But this is exactly the time to discuss what we can do to guarantee this kind of disaster never happens again – when the unbearable grief is hardest to see, when the potential death toll is the hardest to comprehend.
Let’s be clear: 40-year-old buildings in the United States should never simply collapse. Period.
And we shouldn’t wait another moment before finding and embracing commonsense policies that make sure that is true.
In Florida, where our edifices are under constant attack – from salt, sand, water, storms, lightning, winds, surge, and more – the most important next step we can take is to make sure the same standards are being met in every community.
In that spirit, we have urged Gov. Ron DeSantis to immediately establish a statewide task force of industry experts to determine the highest and best standards and other policies to improve the safety of Florida’s high-rise buildings. That task force could begin work now, so that its findings and recommendations help guide Gov. DeSantis and the Legislature in enacting new state laws.
For those of us who have lived in Florida for many years, this approach feels familiar.

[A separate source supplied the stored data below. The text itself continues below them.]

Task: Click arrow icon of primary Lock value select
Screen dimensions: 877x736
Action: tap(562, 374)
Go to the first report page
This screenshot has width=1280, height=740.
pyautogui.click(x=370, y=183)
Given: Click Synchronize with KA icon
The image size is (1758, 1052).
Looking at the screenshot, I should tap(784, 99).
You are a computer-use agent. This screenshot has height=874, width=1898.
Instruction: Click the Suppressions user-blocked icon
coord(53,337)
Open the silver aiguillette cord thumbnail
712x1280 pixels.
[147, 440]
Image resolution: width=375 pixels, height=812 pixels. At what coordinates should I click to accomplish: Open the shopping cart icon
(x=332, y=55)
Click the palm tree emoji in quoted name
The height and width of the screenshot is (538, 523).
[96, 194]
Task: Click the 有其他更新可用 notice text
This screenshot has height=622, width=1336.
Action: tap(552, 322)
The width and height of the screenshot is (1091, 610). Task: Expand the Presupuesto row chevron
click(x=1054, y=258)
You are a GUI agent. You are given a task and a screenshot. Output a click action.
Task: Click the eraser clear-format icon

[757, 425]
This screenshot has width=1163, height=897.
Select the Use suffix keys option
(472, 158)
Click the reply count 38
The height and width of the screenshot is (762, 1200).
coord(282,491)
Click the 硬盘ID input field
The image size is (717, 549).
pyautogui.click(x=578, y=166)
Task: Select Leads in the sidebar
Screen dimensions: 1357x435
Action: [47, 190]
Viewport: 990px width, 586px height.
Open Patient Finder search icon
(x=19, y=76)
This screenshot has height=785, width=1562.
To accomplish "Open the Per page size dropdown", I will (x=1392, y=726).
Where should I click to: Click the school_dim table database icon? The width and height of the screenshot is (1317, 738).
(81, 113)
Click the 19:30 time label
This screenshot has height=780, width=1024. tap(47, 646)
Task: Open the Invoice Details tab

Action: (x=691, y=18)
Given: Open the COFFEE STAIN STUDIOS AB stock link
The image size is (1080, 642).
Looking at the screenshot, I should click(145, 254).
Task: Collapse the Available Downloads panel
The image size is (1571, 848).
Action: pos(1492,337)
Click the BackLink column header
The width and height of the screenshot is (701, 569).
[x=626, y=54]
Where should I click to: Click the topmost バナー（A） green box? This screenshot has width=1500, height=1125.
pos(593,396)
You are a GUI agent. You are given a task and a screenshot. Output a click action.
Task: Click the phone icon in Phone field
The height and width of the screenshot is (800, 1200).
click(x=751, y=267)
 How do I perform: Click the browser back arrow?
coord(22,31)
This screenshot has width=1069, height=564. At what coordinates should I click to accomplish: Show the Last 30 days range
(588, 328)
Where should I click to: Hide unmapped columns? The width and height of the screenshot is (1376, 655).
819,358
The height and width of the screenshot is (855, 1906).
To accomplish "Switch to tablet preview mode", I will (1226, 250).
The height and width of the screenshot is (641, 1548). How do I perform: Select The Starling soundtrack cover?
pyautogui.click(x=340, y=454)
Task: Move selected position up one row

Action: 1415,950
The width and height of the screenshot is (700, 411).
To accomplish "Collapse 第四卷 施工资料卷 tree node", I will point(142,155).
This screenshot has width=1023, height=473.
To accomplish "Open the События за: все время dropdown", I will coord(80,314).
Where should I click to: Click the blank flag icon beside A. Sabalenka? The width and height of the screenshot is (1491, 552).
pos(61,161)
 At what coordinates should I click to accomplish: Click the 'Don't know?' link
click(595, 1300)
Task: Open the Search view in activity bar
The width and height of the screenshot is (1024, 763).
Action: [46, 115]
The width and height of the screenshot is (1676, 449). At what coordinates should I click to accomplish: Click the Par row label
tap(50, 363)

In the wake of Hurricane Andrew, Florida adopted a uniform statewide Florida Building Code. The code mandated new buildings must be able to withstand hurricane-force winds and have storm shutters or storm-resistant windows.
But what about older structures?
Requirements governing the frequency and thoroughness of inspections vary widely among Florida’s 67 counties and more than 400 cities and towns. Local governments often loudly resist legislation that takes away their authority by imposing statewide standards – but for safety issues like this one, such preemption is wholly appropriate.
We inspect the elevators inside these buildings every year – so shouldn’t we regularly assess the safety of the buildings themselves?
In the meantime, condo boards and associations must also step up. Owners’ dues should ensure buildings and grounds are properly maintained, making safety a priority. But the responsibility shouldn’t fall on the dedicated volunteer board members themselves – because the work of inspecting buildings requires significant professional expertise.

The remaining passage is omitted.